The fiction segment of the magazine, as has been the case for the last few issues is woefully short. Three pieces per issue seems to have become the norm, where earlier in KYD's life, there were five or more. Jessie Cole's The Wake which is second of the three stands out as both an emotional and a realistic piece that, like life, has no absolute closure.
The January Issue also features an interview with Summerland author Malcolm Knox. Any would-be interviewer should look to KYD's interviews for inspiration; the editorial team know how to ask a question that will elicit an interesting, thought-provoking answer. Knox talks about his books, about his balancing act between Fatherhood and Novelist-dom, and about his process of writing and researching. Far more than the usual spiel of "Writer's are meant to be alone, you should write every day, if you don't constantly think about writing you're a hack, blah blah blah", Knox truly lets us take a glimpse of his life, and gives a dose of world wisdom when he says "I would rather be a good father than a good novelist."

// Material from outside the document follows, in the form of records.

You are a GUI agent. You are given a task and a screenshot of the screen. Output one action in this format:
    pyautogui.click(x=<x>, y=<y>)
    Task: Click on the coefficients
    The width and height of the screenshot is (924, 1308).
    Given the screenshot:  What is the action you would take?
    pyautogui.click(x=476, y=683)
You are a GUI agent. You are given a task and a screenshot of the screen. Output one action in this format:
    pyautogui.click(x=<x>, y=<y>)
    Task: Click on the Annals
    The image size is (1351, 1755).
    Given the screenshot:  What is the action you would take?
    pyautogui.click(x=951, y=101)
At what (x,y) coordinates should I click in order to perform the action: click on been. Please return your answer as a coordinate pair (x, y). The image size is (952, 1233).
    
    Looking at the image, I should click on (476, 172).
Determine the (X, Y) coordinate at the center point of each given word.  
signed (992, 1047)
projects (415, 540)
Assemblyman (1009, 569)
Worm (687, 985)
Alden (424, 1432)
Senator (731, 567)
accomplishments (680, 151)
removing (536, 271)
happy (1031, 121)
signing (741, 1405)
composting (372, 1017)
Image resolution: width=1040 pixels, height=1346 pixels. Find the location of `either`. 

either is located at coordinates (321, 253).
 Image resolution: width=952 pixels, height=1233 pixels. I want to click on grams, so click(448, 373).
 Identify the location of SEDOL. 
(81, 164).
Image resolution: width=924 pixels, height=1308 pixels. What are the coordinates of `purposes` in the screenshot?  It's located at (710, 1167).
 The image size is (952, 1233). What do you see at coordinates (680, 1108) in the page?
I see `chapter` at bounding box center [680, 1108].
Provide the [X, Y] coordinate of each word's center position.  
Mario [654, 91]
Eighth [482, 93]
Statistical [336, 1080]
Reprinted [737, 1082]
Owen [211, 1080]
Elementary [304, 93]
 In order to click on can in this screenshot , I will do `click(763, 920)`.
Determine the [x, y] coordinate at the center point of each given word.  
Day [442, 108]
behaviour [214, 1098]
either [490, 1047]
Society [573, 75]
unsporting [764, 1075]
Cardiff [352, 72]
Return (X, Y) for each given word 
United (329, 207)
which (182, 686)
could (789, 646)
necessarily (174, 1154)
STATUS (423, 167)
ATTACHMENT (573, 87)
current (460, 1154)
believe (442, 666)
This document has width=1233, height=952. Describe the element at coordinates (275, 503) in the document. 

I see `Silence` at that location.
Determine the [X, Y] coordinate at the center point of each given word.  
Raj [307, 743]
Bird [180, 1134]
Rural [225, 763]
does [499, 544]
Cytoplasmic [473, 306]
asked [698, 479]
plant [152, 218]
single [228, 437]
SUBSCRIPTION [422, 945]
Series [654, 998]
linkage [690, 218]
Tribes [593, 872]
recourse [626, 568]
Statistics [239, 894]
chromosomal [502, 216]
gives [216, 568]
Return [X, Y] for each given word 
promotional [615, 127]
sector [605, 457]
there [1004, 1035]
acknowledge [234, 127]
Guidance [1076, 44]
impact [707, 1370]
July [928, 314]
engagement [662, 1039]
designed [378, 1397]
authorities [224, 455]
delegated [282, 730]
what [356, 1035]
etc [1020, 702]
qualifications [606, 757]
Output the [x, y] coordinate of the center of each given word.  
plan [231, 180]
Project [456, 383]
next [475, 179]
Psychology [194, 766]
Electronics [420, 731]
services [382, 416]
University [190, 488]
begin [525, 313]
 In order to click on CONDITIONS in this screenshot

Reviewed this month are Breaking Bad and Justified- morally ambiguous but Westerns at their core, concludes Anthony Morris, regular reviewer for the magazine- and Siri Hustvedt. Natalie Kon-Yu (to name drop, she was a tutor for Introduction to Literature in my first year of University.) takes up the line of thought that KYD has been very passionate about for its last few issues, that is the plight of women writers in a male-centric publishing world. However, the review is actually about a discussion of Hustvedt's work by Lionel Shriver, another female writer. This is a refreshing idea with which to approach an issue which, while never becoming less important, has waned in my interests since it was first raised. (After all, where words fail actions should speak, not more words.)
I give this Issue of Kill Your Darlings four out of five, and I'll give you a smack if you don't read it.